Computer keyboard and mouse

In recent months NCUA has been talking about a new system of some kind that’s supposed to help with exams, but none of the descriptions I read really helped me understand the system’s purpose. So, I sat in on an NCUA webinar on the subject.

Here are slides from the meeting, in pdf.

Turns out that the Modernized Examination and Risk Identification Tools (MERIT), are designed primarily to streamline the exam process by providing communication and project tracking tools.

There are actually several pieces to MERIT:

  • An Admin Portal allows credit unions to manage users for the tool.
  • MERIT, itself, makes it easy to transfer files securely and track exam progress and results.
  • Data Exchange Application (DEXA) will replace AIRES, and like AIRES is a tool for uploading member account and loan information. Fortunately, the data schema will stay the same as already outlined in the NCUA Letter to Credit Unions 03-CU-05.

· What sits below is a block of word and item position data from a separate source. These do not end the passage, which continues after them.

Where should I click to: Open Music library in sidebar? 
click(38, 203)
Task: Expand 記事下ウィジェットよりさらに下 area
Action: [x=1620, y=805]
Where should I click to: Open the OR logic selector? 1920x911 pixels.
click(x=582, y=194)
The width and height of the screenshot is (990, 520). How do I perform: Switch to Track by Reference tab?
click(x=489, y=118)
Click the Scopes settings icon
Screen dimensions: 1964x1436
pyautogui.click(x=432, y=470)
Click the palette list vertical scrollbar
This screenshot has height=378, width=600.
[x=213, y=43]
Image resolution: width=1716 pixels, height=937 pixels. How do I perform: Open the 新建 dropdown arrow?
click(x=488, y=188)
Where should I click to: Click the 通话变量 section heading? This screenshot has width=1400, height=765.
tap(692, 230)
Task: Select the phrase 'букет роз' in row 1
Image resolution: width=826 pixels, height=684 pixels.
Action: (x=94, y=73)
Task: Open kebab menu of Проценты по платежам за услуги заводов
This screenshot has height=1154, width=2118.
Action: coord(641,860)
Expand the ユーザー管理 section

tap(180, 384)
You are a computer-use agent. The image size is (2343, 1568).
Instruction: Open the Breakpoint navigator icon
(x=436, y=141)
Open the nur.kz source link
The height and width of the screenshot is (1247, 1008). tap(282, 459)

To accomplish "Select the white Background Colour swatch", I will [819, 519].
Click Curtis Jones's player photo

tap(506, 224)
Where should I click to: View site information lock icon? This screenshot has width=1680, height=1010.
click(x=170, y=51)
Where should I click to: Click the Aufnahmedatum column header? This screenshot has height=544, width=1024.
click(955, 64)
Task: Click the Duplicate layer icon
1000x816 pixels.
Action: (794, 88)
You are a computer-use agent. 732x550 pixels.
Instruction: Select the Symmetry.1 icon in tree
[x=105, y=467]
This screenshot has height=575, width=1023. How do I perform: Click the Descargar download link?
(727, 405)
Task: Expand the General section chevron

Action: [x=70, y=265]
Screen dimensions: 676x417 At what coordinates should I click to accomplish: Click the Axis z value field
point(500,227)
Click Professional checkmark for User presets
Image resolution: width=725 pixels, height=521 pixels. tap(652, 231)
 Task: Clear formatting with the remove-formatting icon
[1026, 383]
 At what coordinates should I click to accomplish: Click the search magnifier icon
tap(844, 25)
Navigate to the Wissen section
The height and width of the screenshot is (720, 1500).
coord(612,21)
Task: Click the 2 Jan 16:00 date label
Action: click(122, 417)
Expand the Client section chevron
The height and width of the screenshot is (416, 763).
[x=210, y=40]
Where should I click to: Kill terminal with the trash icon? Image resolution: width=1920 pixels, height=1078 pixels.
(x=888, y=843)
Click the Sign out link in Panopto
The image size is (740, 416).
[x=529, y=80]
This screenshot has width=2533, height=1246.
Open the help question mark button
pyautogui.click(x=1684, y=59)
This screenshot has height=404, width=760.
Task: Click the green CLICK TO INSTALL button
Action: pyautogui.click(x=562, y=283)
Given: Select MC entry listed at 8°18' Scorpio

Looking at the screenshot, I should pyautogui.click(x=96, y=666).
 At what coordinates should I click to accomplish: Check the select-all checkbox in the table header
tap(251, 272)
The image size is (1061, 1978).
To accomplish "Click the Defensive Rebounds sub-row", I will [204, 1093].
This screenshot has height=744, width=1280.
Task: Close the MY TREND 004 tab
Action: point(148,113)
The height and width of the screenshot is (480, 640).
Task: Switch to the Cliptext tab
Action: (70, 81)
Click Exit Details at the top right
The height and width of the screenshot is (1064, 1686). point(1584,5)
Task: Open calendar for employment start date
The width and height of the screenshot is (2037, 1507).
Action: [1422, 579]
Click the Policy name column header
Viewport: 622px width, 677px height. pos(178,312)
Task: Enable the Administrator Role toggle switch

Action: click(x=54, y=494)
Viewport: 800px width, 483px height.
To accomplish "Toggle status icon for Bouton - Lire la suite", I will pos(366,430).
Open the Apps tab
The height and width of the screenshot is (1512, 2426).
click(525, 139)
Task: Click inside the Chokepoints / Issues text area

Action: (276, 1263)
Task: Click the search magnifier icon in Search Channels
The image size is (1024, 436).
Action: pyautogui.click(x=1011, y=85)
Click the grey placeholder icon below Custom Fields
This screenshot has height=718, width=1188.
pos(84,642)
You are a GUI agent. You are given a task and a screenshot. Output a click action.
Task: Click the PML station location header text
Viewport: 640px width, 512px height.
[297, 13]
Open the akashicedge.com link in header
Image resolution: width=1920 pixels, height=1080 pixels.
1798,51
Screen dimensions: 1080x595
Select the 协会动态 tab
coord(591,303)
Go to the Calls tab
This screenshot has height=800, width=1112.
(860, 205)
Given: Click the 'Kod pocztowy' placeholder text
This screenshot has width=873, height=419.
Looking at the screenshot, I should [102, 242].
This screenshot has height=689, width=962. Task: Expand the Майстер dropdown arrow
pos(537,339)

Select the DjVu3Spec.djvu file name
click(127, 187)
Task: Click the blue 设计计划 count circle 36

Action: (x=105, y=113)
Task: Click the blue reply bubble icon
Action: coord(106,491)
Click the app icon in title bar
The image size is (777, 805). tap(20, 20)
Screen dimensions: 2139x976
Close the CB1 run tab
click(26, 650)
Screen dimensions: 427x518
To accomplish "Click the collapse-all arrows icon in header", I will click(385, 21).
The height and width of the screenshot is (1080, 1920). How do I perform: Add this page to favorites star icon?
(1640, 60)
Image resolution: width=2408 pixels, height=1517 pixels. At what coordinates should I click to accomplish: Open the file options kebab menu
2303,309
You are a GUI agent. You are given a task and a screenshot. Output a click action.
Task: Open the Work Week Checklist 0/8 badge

Chart of NCUA's new tech tools

In the brief walk-through that NCUA gave in the webinar, the tool appears to be fairly intuitive once you nail down some of the terminology. Here’s what I see being the benefits:

  • Improved information exchange. A common complaint I’ve heard about exams is that multiple examiners will request the same file. Well, here examiners from both the state and NCUA will have access to all the files you’ve provided. This should reduce duplicate requests.
  • Results of exams can be tracked and reported on in the application. This means that when a credit union has worked on or completed working on a particular finding of an exam, it can be noted right in the application. It’s documented there, for interested parties to see.
  • Specific tasks can be assigned to specific people. This is great for credit unions that have multiple people working on action items. Whoever is responsible can receive the assignment for the item, and record progress and completion. It’ll be easy to see and track the status of work and progress.

It appears that the tool should make logistics of working with examiners easier, as all information is in one place. Even when the state is conducting an exam on a state-chartered credit union without the NCUA, the state and the credit union use the tool to move the exam along.

Notably, MERIT doesn’t affect how Call Reports are submitted, and using MERIT in your exam is not required. However, AIRES will be phased out later this year, meaning DEXA will be required. The DEXA files will also require an additional bit of information—mapping loan and share type codes to a standardize loan type similar to 5300 Call Report categories.

The screen shots that NCUA showed looked fine. The user interface looked functional and clean. The real proof will be when you start using the tool, and whether it functions as advertised. I’d be interested in hearing your feedback on it, once you have a chance to use it.